#### DOCUMENT PASSAGE:
[BEGIN]

More and more Indians who travel in large groups are opting for the privacy of villas during their trips abroad.
Bengaluru-based luxury brand consultant Manjusha Maheshwari has always been “a hotel person”. But an impulsive villa holiday at the Casa Del Logo, in Umbria (Tuscany), has altered her thinking process. “My sister Tanuja and I wanted to spend some quality time together, so we just thought a villa would work well, since we rarely do this. It would give us those quality moments when you wake up over a cup of tea, late night chitter-chatter and midnight snacks,” she reminisces. Call it serendipity but Manjusha, who had made the reservation on the Abercrombie and Kent site, ended up making a friend for life with the owner, Francesca. “What was lovely in Umbria was that we would be out all day in various parts of Tuscany and home in the evening. And when we came back, the fire would be lit, there would be lovely wine on the table, and Francesca would cook 4 to 6 course meals, all the ingredients of which were from the vegetable garden and the local stores. We would order dinner in the morning, and what was touching was that the table would be laid out with beautiful crockery, cutlery and wholesome Italian fare, when after a long day we would unwind around the table and talk late into the night.
When we woke up, the smell of lovely coffee filled the room, it was almost as if they knew what you needed and were happy to help — sometimes to get some wines, make restaurant reservation, something special to nibble on… very accommodating,” Manjusha recollects. Many Indians today are celebrating landmark moments with their extended clan that often includes parents, grandparents, couples, kids, etc. and it makes no sense to check into impersonal hotel rooms (no matter how plush) when you are cut off from each other. Ideally you would seek a one-stop-shop which not only offers something for everyone, but you get to bond 24/7. Anees Ahmad, chairman, Mistral Solutions, Bengaluru, rented his first villa in 2015. “I had rented a 10 BR villa in Los Angeles area for a conference travel. In 2016, I booked an 8-bedroom villa in Phuket, Thailand. This was for a family vacation and we were 18 people, including few kids. Before that we rented a 4-bedroom villa in Thailand for a golf outing with friends,” says the businessman, who paid $7,000 for a five-day family outing. “Since it had a cook in-house, we just had to buy the groceries and they cooked whatever we wanted. I requested for a full-time helper for my dad who was in a wheelchair. They arranged that. I asked for a good cook, who could rustle up any Thai food we requested, and they had that. They also had a villa manager who could speak good English and arrange anything we wanted,” he adds.
Those who rent villas swear by the personalised care and privacy that these little havens of delight offer. Seema Jaisingh, owner/director, Che Experiences, and regional director, Helmsbriscoe, says that Indians largely opt for villas in Thailand, Sri Lanka, Bali, Italy, Spain and Greece. “Typically desi travellers are willing to spend anywhere between 150 to 1000 dollars on villas. There is a heavy demand between March to July and September to January. The three bedroom villas are the most popular and work well for groups of six adults who are free to plan the day as they please.” Bali is a popular hotspot for Indians and while it is definitely a town filled with high-end resorts, many travellers prefer to book a luxury villa. “If you are going with a group of close friends the villa gives you opportunities to form a stronger bond. It’s like a home away from home,” says Rupali Edekar, talent director, Brand Union, Asia Pacific. She booked her first villa in Bali for her 35th birthday, which she celebrated at The Fox Hoopla Villa in Bali. Recently she went back for another occasion and opted to stay at Villa Liang, in Seminyak, Bali. “During my stay, I have discovered that special requests for my birthday celebrations have been attended to. Also, these villages have concierge services that help you get bookings in popular hotels and clubs,” says Rupali who has spent anywhere between 1,200 USD to about 5,000 USD for a week’s stay.

[END]

#### ENTRIES SHOWN:
[BEGIN]

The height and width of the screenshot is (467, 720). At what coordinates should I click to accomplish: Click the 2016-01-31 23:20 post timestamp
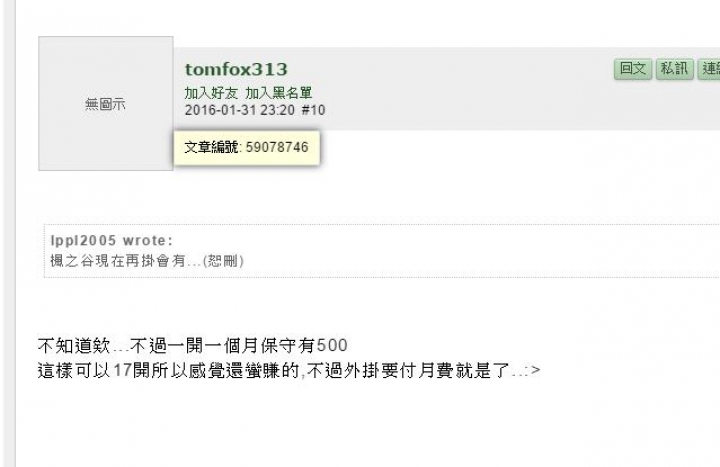tap(240, 110)
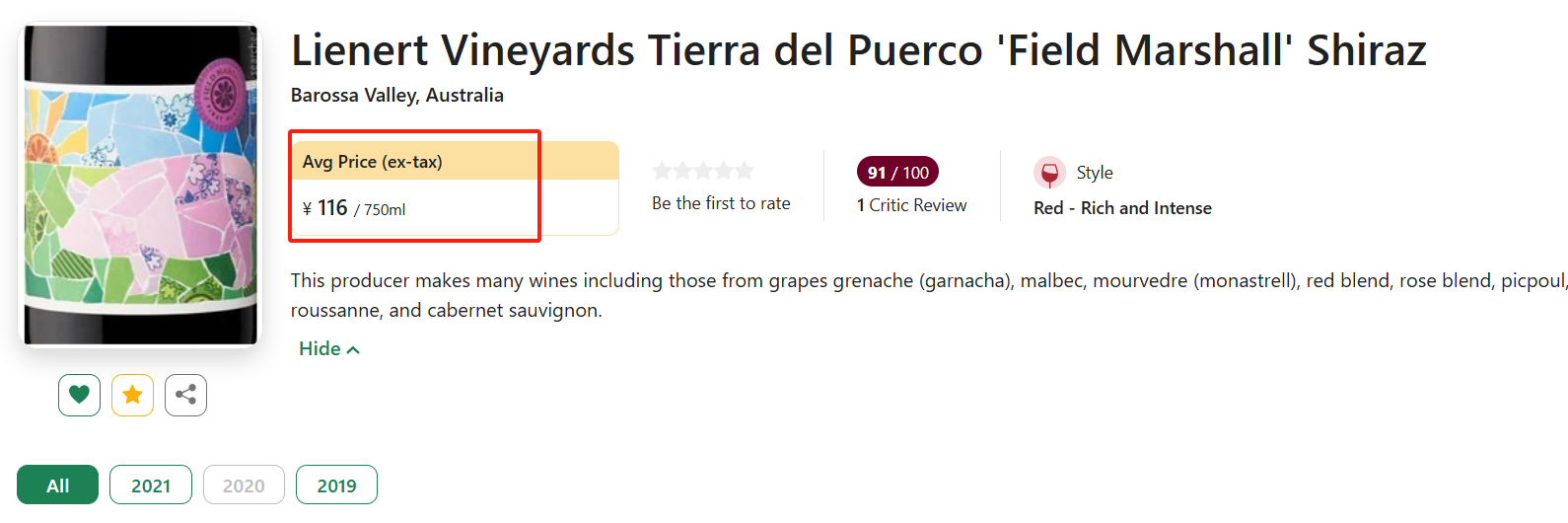
Task: Open the wine bottle label thumbnail
Action: tap(140, 185)
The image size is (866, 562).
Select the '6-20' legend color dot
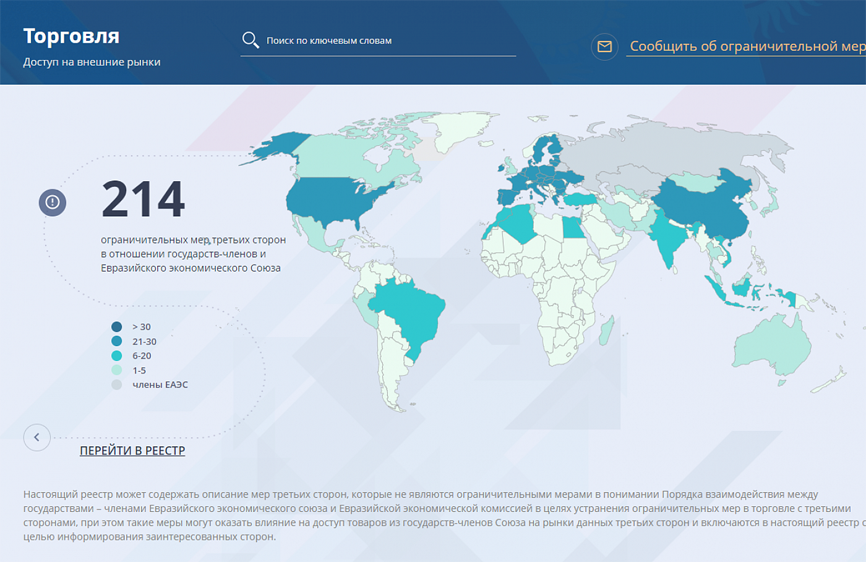pyautogui.click(x=117, y=356)
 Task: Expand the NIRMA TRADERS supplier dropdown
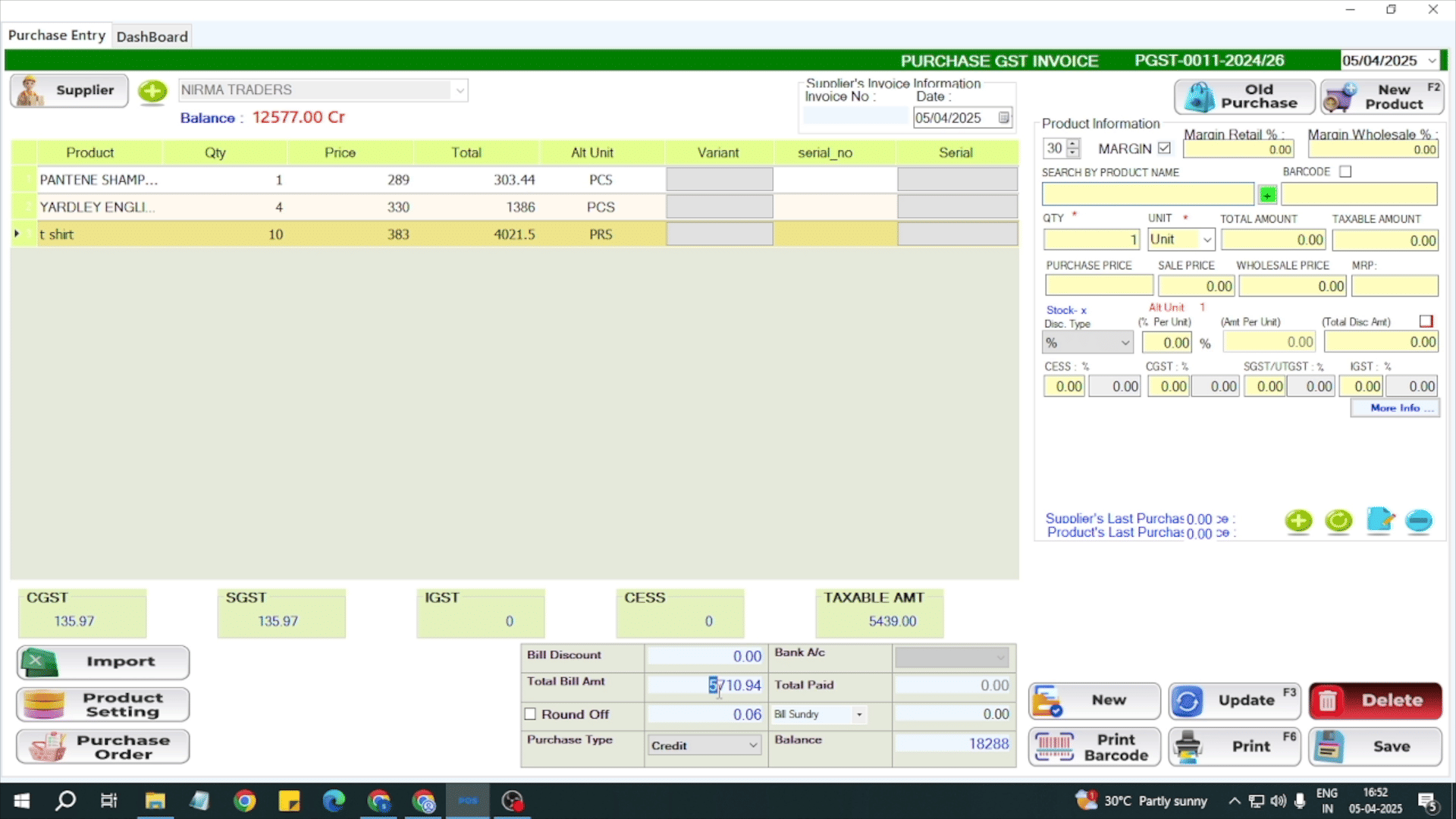[x=460, y=90]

[END]

#### GOAL:
According to the villa holidays article above, which villa size is the most popular with Indian travelers?

#### SOLUTION:
Three-bedroom villas are the most popular.